Per quanto riguarda i luoghi, il film è ambientato nella Los Angeles del futuro e girato effettivamente tra Los Angeles e Shangai, una città molto moderna. Abbiamo cercato un modo di creare un futuro adatto alla nostra storia, un ambiente comodo quindi, in cui vivere è facile. Eppure anche in un contesto così gradevole si può essere soli, come Theodor, ed è ancora più dura perchè possiedi tutti gli agi.

 

 

Lei ha girato molti spot e video musicali, come hanno influenzato il suo cinema? E come sono stati contaminate a loro volta da esso?

 

Penso di appartenere alla  prima generazione che è cresciuta con una telecamera personale, ne ho sempre avuta una dunque non ho mai imparato a  distinguere le varie forme. Ho cominciato facendo video ai miei amici in situazioni quotidiane, per me era importante  filmare qualsiasi cosa. Credo di aver mantenuto questa libertà. Tuttavia, quando ho comiciato a fare film, la cosa che mi interessava era soprattutto lavorare sui personaggi con gli attori, più che l'aspetto visivo. Pensando ai film che mi avevano emozionato di più, erano tutti caratterizzati da performance attoriali straordinarie.

 

 

 

La sua creatività ricorda quella dei bambini. Possiede una tecnica particolare?

 

Quando lavori con i grandi artisti, come Meryl Streep ne Il ladro di orchidee, ti rendi conto che hanno un senso fortissimo del gioco e dell'esplorazione. Proprio come i bambini che sono nuovi nel mondo e non hanno costruzioni mentali, non vivono le nostre regole: è affascinante osservarli mentre ancora stanno capendo come funzionano le cose. Un po' come il personaggio di Samantha. Lei arriva nel mondo come un bambino: non ha imparato ad avere paura nè a conoscere se stessa, lo farà nel corso del film.

 

 

Quale è il suo rapporto con gli Arcade Fire, che hanno curato la colonna sonora del film? 

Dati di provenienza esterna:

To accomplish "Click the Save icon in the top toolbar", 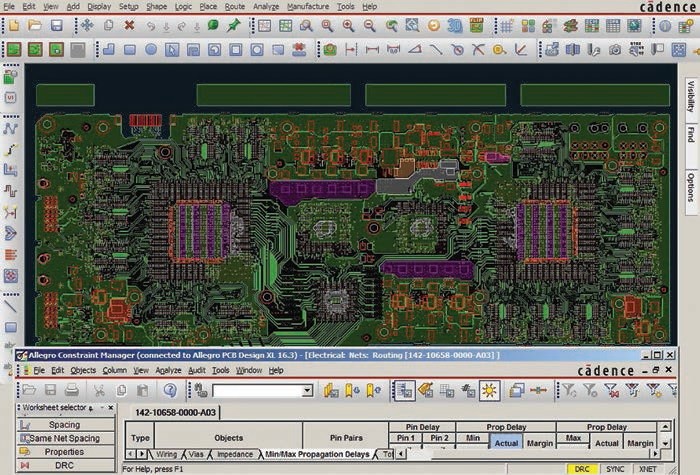I will pyautogui.click(x=58, y=25).
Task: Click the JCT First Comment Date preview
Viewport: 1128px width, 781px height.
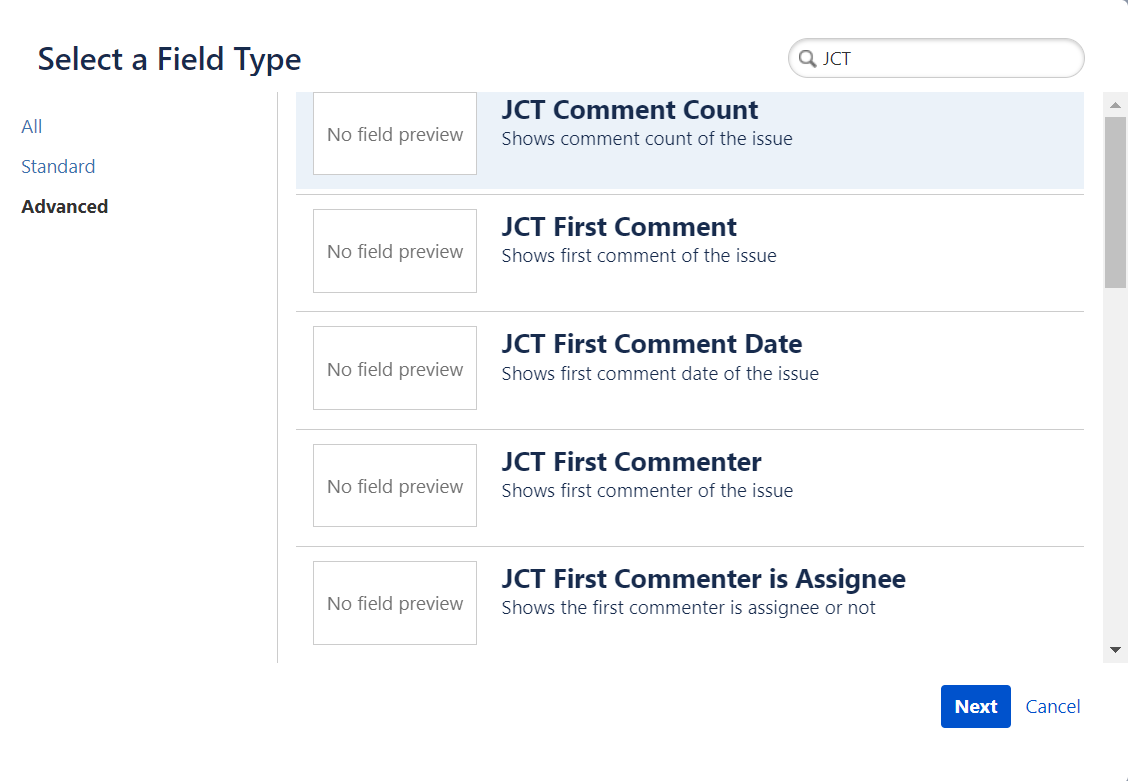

Conosco gli Arcade Fire dal loro primo disco, siamo molto amici. Per loro, ho filmato uno dei primi concerti e girato diversi videoclip. Quando ho iniziato a scrivere questa storia, pensando alla colonna sonora ho pensato che sarebbero stati perfetti. In quel periodo, stavano lavorando al loro ultimo album, Reflecktor. Credo che ci sia una connessione forte tra Reflecktor e la colonna sonora di Her.

 

 

Che consiglio darebbe ad un giovane regista agli inizi?

 

Non sono bravo a dare consigli e, in generale, non credo che esista un unico modo di fare le cose. Io sono stato molto fortunato con le persone che ho incontrato in questo lavoro, molti dei quali sono diventati miei amici, con cui ci siamo confrontati e contaminati. Una persona fondamentale nel mio lavoro è stato sicuramente Charlie Kaufman, con cui ho scritto i miei due primi film, Essere John Malkovich e Il ladro di orchidee. Con lui siamo cresciuti insieme ed è lo sceneggiatore che preferisco, tutto quello che scrive mi affascina, è la prima persona che chiamo o che vedo quando scrivo qualcosa.